## WRITTEN PROBLEM A
Return, unchanged, every line of the listing from the one containing "Open The CI receipt footer link" down to the listing's final line, with both of those lines included and the pictures left out.

## TEXT PASSAGE
..........
A time and condition of travail that their approach may seemingly have contributed to?

4 Comments:

At 4/22/2007 7:24 PM, Blogger David Guttmann said...

I believe that you are looking at a very short period in terms of jewish history. The retrenchment we are experiencing is temporary and it will change before long. cretaivity will return. See the meshech chochma on Ve'af gam zot be'eretz oyvehem at the end of the tochecha in bekhukotai.

 
At 4/23/2007 8:30 AM, Anonymous Anonymous said...

I hope I'm wrong. PS

 
At 4/27/2007 8:03 AM, Anonymous Anonymous said...

From another direction; civilisation has not been on the earth (at least by popular consensus), more than 10,000 years. But the last 500 years of that time has seen an incredible shift in the amount of affect man has had on his environment, and while it may very well be that a significant percentage of Global Warming, for example, is cyclical or 'natural' in origin - the factor of mankind is utterly new to it. and changes we have administered are vastly different 'in nature' than what nature produced. If there is such a gulf between previous eras in Jewish history and this last period (that it is a kind of hegemony that is unprecidented, etc) - how can we know of the future consequences?

 
At 6/07/2007 1:25 PM, Blogger Yitzchak Jakobi said...

"The reason for this inability to produce Gedolim of that caliber, of that impact on future generations of Jewish life, was because today by and large we mass-produce our Talmudic scholars."

- I have never heard anyone actually articulate this in these exact words. Wow, scary.
..........
## WRITTEN PROBLEM B
Answer these questions about the comment thread:
(i) Who posted the comment dated 4/22/2007 at 7:24 PM?
(ii) According to the comment posted on 4/27/2007, how many years at most has civilization been on the earth by popular consensus?
(iii) How many comments does the thread's header report?

## RAW RECORDS
..........
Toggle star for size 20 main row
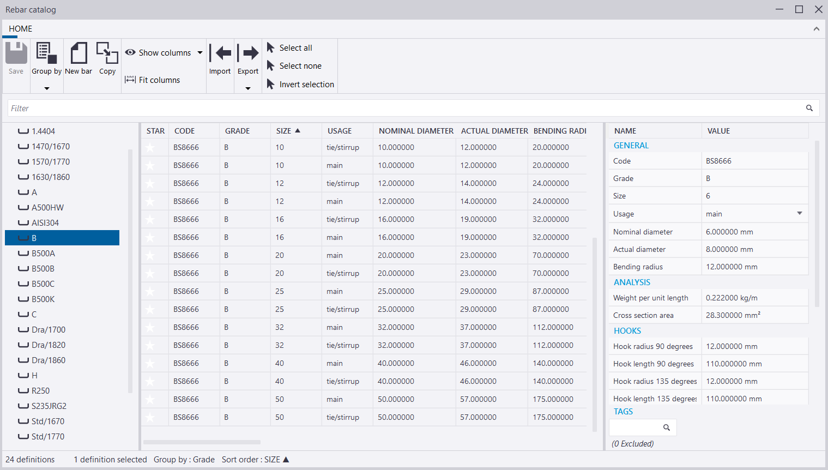 pos(150,255)
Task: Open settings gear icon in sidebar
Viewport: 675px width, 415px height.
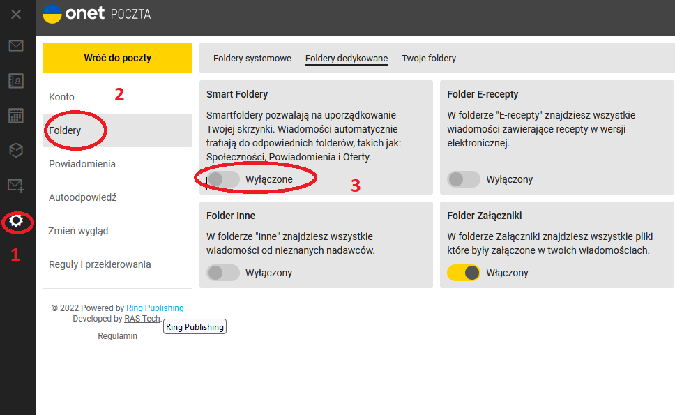Action: tap(16, 222)
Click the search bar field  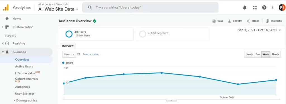click(150, 8)
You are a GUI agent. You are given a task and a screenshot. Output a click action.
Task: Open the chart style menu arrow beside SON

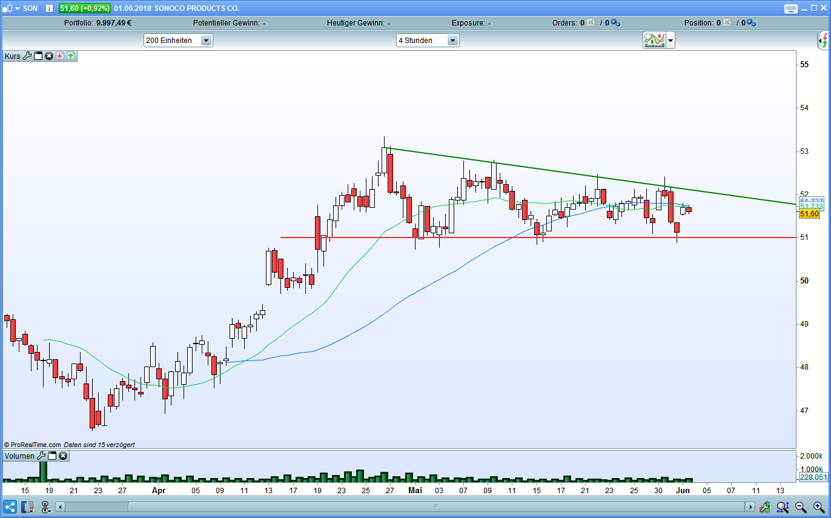coord(17,8)
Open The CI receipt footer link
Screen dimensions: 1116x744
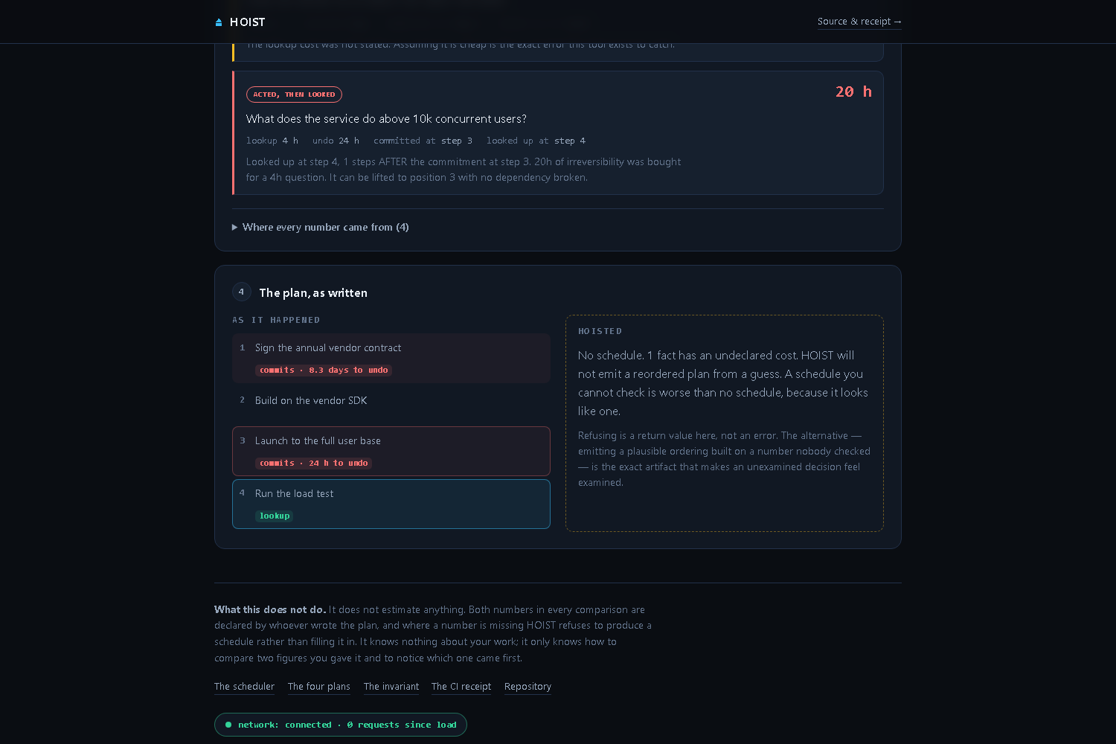(x=461, y=687)
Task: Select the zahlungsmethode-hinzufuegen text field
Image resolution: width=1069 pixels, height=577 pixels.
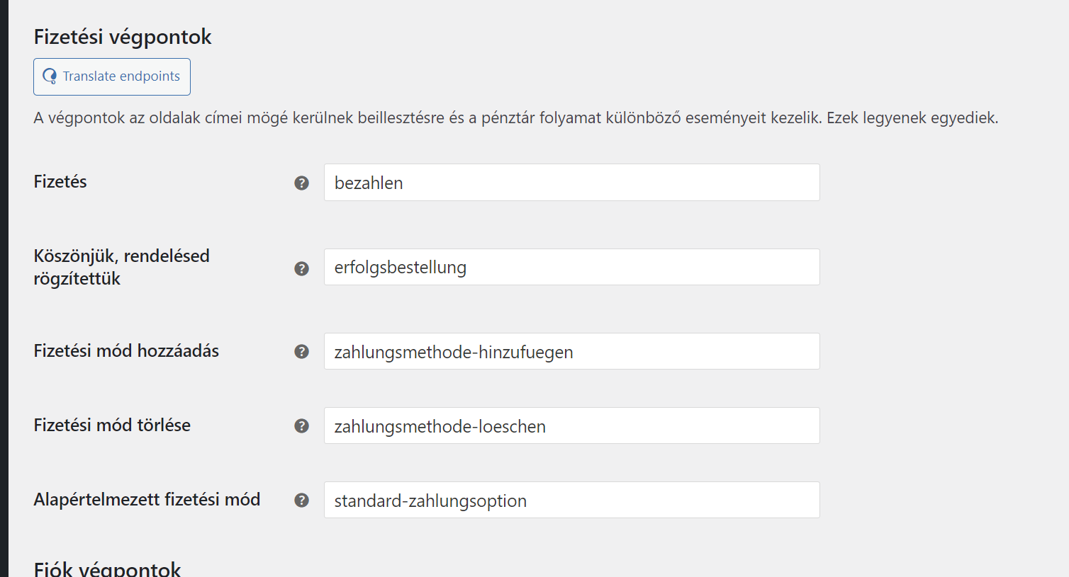Action: [571, 351]
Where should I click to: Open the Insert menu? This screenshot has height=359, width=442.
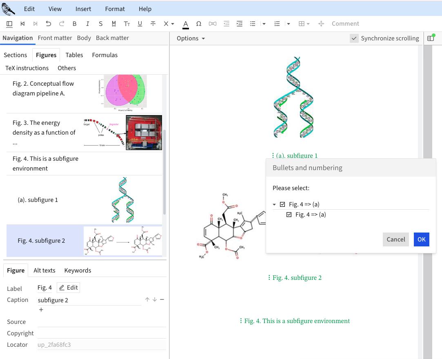click(83, 9)
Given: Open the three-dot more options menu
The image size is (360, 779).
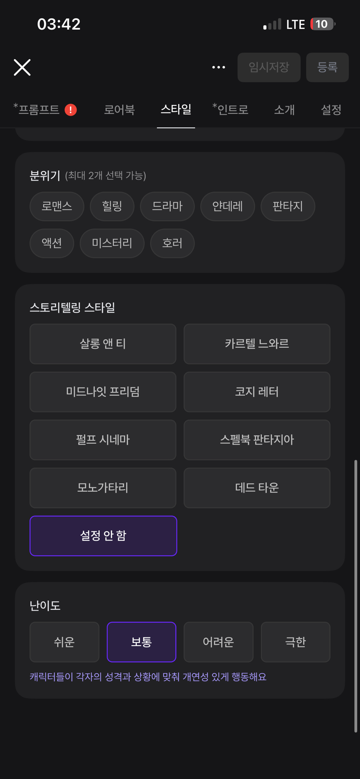Looking at the screenshot, I should (219, 67).
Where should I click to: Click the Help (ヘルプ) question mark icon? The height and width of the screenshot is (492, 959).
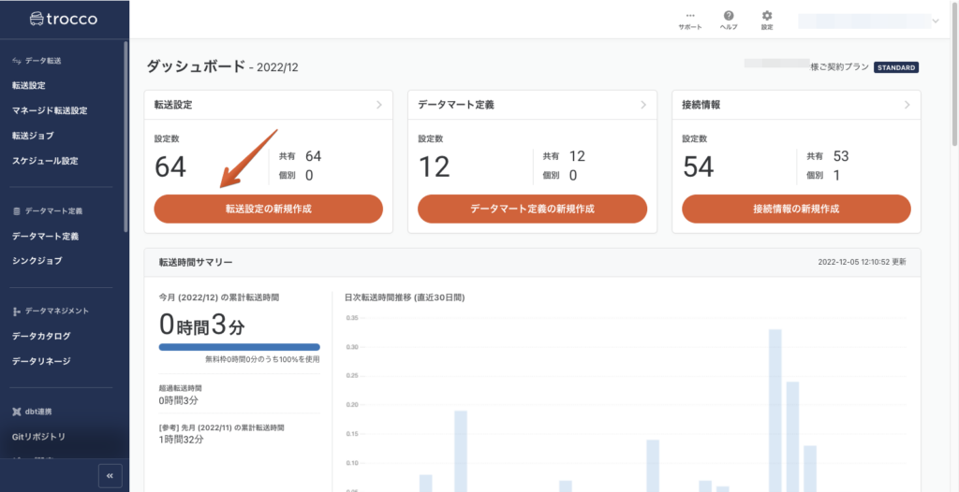point(729,16)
..........
## CORRECT RESULT A
Open The CI receipt footer link
Screen dimensions: 1116x744
(x=461, y=687)
Task: Select the zahlungsmethode-hinzufuegen text field
Image resolution: width=1069 pixels, height=577 pixels.
Action: [571, 351]
Where should I click to: Open the Insert menu? This screenshot has height=359, width=442.
click(83, 9)
Given: Open the three-dot more options menu
The image size is (360, 779).
Looking at the screenshot, I should (219, 67).
Where should I click to: Click the Help (ヘルプ) question mark icon? The height and width of the screenshot is (492, 959).
point(729,16)

## CORRECT RESULT B
(i) David Guttmann
(ii) 10,000 years
(iii) 4